Let \(\tau \in \mathcal{X}\) be a translation vector. We define translations on each of these spaces as:

\[\begin{split} \begin{align} T \colon \mathcal{X} \times \mathcal{Z} \to \mathcal{Z}; & \qquad T_\tau Z = \{ (x_n + \tau, y_n) \}_{n=1}^N \\ T' \colon \mathcal{X} \times \mathcal{H} \to \mathcal{H}; & \qquad T'_\tau h(x) = h( x - \tau). \end{align} \end{split}\]

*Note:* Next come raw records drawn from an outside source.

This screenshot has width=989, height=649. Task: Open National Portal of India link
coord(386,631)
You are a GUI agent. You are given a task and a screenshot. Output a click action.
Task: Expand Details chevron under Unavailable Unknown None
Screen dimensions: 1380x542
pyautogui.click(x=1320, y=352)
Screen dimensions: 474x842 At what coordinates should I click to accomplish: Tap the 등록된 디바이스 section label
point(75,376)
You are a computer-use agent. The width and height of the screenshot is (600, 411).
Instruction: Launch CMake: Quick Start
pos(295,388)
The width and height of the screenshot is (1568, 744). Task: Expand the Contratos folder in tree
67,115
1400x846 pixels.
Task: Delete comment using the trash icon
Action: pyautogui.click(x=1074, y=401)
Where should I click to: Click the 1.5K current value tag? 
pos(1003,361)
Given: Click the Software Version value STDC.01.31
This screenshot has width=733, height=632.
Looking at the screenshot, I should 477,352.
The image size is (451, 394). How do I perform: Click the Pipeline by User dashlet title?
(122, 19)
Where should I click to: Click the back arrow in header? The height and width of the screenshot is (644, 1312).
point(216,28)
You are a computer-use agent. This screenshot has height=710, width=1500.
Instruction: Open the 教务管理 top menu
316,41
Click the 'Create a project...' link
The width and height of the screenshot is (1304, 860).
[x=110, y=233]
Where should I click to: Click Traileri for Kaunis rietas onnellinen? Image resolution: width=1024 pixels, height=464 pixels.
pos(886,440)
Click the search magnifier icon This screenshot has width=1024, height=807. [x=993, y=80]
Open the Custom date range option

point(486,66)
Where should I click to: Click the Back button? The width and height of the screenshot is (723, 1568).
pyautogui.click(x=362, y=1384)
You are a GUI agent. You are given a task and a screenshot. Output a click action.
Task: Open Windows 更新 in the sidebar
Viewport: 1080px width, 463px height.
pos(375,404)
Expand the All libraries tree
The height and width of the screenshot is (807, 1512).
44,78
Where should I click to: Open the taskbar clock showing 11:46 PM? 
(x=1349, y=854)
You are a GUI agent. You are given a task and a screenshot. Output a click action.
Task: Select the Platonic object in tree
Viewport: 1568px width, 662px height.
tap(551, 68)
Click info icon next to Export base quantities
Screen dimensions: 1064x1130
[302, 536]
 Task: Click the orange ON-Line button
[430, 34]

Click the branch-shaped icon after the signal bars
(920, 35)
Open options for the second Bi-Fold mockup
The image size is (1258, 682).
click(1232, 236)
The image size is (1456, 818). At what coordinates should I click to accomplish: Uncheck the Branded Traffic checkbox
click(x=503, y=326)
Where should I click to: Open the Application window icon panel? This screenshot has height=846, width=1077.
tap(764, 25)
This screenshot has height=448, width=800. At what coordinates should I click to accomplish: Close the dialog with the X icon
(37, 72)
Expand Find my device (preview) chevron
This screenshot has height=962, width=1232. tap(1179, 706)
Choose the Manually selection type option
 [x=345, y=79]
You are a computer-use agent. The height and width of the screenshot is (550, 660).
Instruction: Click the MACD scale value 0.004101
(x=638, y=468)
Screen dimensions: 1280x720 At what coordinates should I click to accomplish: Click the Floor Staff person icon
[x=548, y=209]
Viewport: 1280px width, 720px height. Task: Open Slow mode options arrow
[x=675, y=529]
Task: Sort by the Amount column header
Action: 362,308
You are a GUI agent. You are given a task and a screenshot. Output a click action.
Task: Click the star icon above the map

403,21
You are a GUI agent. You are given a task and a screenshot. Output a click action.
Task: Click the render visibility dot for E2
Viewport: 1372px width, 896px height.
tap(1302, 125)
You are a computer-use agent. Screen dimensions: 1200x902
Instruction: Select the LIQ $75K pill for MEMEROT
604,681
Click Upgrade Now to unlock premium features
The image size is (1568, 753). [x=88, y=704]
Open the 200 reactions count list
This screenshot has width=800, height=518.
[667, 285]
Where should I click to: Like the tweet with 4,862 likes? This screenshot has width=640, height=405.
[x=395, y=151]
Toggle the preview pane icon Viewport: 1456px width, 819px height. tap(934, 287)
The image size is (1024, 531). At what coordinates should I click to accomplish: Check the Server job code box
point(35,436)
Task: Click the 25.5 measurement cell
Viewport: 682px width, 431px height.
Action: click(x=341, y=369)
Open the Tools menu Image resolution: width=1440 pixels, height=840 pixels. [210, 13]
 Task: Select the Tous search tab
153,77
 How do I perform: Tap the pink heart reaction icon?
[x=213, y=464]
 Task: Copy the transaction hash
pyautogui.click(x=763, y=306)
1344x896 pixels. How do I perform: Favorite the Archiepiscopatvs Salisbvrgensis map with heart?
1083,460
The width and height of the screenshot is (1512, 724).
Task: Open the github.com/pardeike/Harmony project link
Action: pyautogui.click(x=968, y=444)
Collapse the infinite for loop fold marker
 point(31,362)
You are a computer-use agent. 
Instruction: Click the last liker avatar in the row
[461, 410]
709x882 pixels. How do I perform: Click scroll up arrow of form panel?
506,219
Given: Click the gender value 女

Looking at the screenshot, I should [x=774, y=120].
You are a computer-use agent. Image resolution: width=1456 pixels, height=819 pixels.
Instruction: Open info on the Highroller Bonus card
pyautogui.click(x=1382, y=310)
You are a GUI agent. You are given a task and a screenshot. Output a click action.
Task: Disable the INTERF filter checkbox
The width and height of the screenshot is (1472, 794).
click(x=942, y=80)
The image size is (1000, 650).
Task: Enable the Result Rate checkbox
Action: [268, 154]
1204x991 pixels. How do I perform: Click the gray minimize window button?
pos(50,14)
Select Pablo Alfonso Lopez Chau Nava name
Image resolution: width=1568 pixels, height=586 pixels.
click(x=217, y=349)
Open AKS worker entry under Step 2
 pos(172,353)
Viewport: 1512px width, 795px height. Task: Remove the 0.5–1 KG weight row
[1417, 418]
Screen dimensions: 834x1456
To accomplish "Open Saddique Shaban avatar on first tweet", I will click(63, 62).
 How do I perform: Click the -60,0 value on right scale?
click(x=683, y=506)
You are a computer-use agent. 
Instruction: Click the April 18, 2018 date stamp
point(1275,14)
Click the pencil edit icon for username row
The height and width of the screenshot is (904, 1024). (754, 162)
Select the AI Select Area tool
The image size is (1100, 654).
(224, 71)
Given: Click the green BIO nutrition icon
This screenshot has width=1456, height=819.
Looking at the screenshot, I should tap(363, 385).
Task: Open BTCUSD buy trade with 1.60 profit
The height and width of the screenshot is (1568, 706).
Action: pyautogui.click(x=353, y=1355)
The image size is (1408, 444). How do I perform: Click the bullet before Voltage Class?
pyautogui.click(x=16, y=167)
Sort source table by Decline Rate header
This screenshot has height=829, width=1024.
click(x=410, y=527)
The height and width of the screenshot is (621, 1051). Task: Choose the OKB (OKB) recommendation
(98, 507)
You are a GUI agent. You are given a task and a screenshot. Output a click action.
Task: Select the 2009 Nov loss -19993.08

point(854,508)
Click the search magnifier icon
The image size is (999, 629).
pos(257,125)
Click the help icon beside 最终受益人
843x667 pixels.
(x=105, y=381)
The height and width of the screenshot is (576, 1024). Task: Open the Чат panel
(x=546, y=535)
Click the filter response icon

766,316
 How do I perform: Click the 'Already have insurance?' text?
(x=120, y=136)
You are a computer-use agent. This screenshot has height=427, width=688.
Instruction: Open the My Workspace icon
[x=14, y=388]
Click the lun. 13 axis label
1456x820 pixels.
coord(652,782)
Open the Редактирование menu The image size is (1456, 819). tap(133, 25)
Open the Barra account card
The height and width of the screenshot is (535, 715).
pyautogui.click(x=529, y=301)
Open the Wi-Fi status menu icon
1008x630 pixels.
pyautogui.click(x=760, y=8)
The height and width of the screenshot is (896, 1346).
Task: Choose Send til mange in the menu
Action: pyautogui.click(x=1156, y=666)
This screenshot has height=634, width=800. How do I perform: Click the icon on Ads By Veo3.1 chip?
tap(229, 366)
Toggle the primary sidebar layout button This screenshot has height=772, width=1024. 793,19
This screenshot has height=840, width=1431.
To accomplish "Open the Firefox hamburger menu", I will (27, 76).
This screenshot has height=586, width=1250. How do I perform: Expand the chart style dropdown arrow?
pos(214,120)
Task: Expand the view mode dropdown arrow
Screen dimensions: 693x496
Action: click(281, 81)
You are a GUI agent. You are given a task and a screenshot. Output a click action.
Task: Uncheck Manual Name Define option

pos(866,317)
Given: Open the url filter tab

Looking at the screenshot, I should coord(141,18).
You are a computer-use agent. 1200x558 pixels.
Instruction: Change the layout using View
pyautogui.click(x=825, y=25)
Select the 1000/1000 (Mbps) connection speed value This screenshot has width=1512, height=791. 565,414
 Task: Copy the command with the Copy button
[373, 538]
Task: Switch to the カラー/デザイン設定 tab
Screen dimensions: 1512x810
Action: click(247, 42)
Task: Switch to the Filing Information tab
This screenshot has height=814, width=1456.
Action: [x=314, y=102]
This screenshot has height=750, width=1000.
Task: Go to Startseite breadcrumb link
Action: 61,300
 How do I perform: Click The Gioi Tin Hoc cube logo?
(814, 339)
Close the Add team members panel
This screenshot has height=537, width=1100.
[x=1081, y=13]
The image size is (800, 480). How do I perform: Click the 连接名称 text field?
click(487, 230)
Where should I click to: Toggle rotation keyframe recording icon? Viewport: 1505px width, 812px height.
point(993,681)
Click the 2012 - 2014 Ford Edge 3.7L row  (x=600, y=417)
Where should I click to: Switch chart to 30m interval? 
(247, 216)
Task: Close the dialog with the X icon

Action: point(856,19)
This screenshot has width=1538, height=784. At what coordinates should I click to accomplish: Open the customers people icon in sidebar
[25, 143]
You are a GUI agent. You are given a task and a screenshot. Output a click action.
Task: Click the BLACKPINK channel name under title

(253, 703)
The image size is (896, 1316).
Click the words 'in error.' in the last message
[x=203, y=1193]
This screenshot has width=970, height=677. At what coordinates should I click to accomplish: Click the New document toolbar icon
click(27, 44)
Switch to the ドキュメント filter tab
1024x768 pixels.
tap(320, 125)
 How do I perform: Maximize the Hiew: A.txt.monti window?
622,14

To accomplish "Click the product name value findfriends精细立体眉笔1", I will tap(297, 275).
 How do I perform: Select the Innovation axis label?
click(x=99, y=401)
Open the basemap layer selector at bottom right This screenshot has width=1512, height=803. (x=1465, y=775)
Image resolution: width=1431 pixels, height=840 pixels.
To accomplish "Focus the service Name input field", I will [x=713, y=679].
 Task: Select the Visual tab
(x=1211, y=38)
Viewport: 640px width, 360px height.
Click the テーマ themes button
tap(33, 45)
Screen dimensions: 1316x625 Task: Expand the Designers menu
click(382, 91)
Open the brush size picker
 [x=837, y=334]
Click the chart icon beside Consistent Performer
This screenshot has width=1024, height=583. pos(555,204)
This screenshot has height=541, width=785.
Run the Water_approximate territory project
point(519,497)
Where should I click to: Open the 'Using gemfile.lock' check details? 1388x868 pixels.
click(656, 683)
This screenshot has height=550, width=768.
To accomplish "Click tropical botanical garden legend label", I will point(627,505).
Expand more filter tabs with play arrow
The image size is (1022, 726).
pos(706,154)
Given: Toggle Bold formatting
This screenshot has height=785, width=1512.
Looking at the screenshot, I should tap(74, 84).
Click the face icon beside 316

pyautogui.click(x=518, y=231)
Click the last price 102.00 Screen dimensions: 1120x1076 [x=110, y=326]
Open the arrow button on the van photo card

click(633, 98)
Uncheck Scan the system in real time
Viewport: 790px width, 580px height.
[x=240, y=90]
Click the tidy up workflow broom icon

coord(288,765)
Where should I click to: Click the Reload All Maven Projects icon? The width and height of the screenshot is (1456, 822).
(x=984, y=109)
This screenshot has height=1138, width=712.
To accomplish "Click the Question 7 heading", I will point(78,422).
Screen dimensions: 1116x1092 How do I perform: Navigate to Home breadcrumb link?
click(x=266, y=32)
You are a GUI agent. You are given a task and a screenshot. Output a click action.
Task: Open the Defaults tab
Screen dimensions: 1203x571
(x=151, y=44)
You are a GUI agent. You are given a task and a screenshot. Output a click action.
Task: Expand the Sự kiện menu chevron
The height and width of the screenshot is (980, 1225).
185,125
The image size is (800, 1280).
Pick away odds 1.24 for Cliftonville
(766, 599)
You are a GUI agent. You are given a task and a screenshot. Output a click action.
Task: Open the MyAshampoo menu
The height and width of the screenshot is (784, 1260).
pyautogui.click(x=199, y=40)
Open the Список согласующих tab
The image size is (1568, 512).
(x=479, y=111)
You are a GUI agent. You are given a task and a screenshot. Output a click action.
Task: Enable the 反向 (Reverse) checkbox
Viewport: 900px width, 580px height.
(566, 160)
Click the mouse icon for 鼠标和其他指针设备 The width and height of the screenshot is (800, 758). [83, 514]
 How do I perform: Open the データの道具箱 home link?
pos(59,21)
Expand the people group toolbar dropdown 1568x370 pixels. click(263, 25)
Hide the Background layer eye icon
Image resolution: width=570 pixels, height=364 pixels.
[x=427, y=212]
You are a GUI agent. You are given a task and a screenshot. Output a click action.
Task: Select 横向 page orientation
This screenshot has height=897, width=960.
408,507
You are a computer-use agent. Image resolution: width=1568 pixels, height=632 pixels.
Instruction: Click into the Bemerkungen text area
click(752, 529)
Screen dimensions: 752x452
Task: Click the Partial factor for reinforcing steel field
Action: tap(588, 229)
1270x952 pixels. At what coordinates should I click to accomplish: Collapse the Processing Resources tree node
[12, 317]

Then, a mapping \(f \colon \mathcal{Z} \to \mathcal{H}\) is said to be translation equivariant if \(f(T_\tau Z) = T'_\tau f(Z)\) for all \(\tau \in \mathcal{X}\) and \(Z \in \mathcal{Z}\). In other words, “shifting then predicting” gives the same result as “predicting then shifting”.

ConvCNP¶

This provides the central motivation behind the ConvCNP [GBF+20]: baking TE into the CNPF, whilst preserving its other desirable properties. Specifically, we would like the encoder to be a TE map between the context set \(\mathcal{C}\) and a functional representation \(R(\cdot)\), which as for AttnCNP will then be queried at the target location \(R^{(t)}=R(x^{(t)})\). In deep learning, the prime candidate for a TE encoder is a CNN. There is however an issue: the inputs and outputs to a CNN are discrete signals (e.g. images) and thus cannot take as input sets nor can they be queried at continuous (target) location \(x^{(t)}\). Gordon et al. [GBF+20] solve this issue by introducing the SetConv layer, an operation which extends standard convolutions to sets and could be very useful beyond the NPF framework.

SetConv

Standard convolutional layers in deep learning take in a discrete signal/function (e.g. a \(128\times128\) monochrome image that can be seen as a function from \(\{0, \dots , 127\}^2 \to [0,1]\)) and outputs a discrete signal/function (e.g. another \(128\times128\) monochrome image). The SetConv layer extends this operation to sets, i.e., it takes as input a set of continuous input-output pairs \(\{(x^{(c)},y^{(c)})\}_{c=1}^{C}\) (e.g. a time-series sampled at irregular points) and outputs a function that can be queried at continuous locations \(x\).

(3)¶\[\begin{split}\begin{align} \mathrm{SetConv} \left( \{(x^{(c)},y^{(c)})\}_{c=1}^{C} \right)(x) = \sum_{c=1}^{C} \begin{bmatrix} 1 \\ y^{(c)} \end{bmatrix} w_{\theta} \left( x - x^{(c)} \right). \end{align}\end{split}\]

Here, \(w_{\theta}\) is a function that maps the distance between \(x^{(c)}\) and \(x\) to a real number. It is most often chosen to be an RBF: \(w_{\theta}(r) = \exp(- \frac{\|r\|^2_2}{\ell^2} )\), where \(\ell\) is a learnable lengthscale parameter. You can think of this operation as simply placing Gaussian bumps down at every datapoint, similar to Kernel Density Estimation.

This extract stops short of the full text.